There was a long pause. The big man seemed frozen. Slowly the image faded, replaced by a huge can of dog food. “It’s all meat,” said a new voice. “Give your pet just one can and watch him go for it.”
He turned the volume back down and lifted his knees so that the bedclothes were between his hands and the doorway; the bills were all hundreds, nearly new. None of them was completely new and unwrinkled. He had not seen hundred-dollar bills often, but the old-fashioned scrolling of these seemed familiar and right. The face on each bill was that of a woman, elderly, kindly, and intelligent—a lady who might, he decided, be a teacher close to retirement at some pricey finishing school. A footstep sounded in the hallway, and he thrust the bills under the sheet again.
It was the nurse, smiling and humming to herself as she entered his room. “Good morning, good morning! How are you today? Enjoy your breakfast?”
He nodded.
“Then I’ll just put it right over here on your little table for W.F., all right? How’s the head?”
“It doesn’t hurt much.”
“Well, if you want some aspenin, just ask. I know you can get up and walk around, because you were up so much yesterday—yes, I saw you, naughty boy! So you can come to Group Rec. Dr. Pille will be there today, and we want to show him a whole bunch of sunny faces. I know you haven’t been, so I thought you might like me to tell you about it.”
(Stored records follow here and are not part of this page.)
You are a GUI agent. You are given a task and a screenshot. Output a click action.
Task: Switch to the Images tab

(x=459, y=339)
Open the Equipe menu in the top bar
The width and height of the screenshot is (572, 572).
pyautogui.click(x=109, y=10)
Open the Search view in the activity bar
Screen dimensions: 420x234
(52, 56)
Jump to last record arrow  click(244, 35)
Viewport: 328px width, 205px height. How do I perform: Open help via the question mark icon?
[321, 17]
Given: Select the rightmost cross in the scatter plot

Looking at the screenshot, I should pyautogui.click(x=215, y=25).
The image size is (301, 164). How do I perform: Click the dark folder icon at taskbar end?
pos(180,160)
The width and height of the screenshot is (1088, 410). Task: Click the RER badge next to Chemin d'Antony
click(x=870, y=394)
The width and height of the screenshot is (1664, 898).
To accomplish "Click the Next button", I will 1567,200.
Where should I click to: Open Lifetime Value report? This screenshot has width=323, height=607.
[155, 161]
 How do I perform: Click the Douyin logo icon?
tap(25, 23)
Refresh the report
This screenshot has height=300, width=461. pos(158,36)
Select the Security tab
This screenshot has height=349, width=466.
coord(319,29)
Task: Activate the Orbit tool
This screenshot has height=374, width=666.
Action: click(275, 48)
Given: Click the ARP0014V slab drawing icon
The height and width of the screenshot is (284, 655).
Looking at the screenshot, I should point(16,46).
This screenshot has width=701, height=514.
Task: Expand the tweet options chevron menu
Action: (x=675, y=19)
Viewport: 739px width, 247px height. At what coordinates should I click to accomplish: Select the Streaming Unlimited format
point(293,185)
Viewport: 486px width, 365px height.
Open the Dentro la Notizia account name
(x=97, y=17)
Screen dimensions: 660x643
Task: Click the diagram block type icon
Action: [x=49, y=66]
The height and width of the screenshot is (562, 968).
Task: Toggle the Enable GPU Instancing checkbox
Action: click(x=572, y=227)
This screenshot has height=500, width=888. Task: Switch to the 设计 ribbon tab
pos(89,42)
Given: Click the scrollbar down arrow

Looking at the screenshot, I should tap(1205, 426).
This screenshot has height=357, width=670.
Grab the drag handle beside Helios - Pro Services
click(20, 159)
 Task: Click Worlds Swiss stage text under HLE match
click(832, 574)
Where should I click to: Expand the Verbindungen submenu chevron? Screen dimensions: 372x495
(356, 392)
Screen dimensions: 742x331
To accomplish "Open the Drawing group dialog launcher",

He said, “What do we do? Play softball?”
“That’s right. Only not in weather like this, of course. And not with a real bat, because someone might be hurt. But we have loads of fun. You see, the idea is for all of us on the staff to join all of you in recreational activities. That way, we get to know you better, and you get to know us better. Dr. Pille doesn’t really have to take part, but he’s such a good sport! So he comes whenever he can. Once he played run-sheep-run! But today we can’t have outdoor activities because of the snow, so we’ll have indoor moopsball. Won’t that be fun?”
“I’ve never played it.” Suddenly and irrationally, he was afraid that the bills were showing above the edge of the sheet. As unobtrusively as he could, he pushed them deeper.
“Then this is your big chance to learn, isn’t it! Up and out of bed, and don’t worry about your pajamas, everybody—I mean all the other patients—will be wearing the same thing.”
He had an apocalyptic vision of someone straightening up his bed while he was gone, and slipped the roll of bills into the waistband of his pajamas.
The nurse whispered, “This is the day. William will give you the signal.”
Freedom
“All right,” the new nurse said loudly, “I want you to divide into two teams.” She plowed through them like a white hospital ship through a sullen sea, pushing patients and staff to left and right. He found himself in the group on the right, with North standing beside him.
“Now I’m going to appoint two captains,” the new nurse announced. “Dr. Pille, will you be one?”
The man who nodded was a slender, smiling Oriental.